=== Section Start ===
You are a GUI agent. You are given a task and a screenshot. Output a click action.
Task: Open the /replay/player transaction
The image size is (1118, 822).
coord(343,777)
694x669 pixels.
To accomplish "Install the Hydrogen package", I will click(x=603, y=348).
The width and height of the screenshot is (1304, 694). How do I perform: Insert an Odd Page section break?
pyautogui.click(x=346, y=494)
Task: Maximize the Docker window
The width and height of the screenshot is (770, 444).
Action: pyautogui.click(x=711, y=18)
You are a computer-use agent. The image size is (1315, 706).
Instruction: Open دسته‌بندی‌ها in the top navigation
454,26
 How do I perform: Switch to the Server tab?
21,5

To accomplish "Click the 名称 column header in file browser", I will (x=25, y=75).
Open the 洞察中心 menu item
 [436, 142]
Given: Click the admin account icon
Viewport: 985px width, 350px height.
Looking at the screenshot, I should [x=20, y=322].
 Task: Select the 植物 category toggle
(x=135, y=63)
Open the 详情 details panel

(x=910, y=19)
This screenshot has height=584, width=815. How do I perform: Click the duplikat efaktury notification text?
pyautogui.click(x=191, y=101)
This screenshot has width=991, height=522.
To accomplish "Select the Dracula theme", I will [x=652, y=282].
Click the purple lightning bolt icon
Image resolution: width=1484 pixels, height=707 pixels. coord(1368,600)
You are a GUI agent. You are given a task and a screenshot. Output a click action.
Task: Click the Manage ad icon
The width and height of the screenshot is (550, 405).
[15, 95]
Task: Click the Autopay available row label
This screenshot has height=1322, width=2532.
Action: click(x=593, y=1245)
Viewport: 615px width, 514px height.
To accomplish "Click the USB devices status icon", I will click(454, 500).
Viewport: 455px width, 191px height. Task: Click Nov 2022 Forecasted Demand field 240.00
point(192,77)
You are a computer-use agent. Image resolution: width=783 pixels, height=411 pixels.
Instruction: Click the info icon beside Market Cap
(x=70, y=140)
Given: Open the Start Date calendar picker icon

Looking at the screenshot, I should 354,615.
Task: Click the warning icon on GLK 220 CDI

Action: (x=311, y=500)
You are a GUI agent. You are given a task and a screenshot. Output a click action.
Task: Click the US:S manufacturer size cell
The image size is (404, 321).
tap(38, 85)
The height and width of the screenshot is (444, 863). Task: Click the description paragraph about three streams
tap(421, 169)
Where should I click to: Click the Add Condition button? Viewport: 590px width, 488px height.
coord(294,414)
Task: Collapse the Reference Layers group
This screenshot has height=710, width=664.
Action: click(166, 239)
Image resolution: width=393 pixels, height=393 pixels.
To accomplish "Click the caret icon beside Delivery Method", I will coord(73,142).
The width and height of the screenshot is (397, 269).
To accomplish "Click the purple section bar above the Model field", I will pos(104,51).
=== Section End ===
Give the number of lines in the listing above that hold the string "accomplish", with nothing else.

▸ PROBLEM SOLUTION
6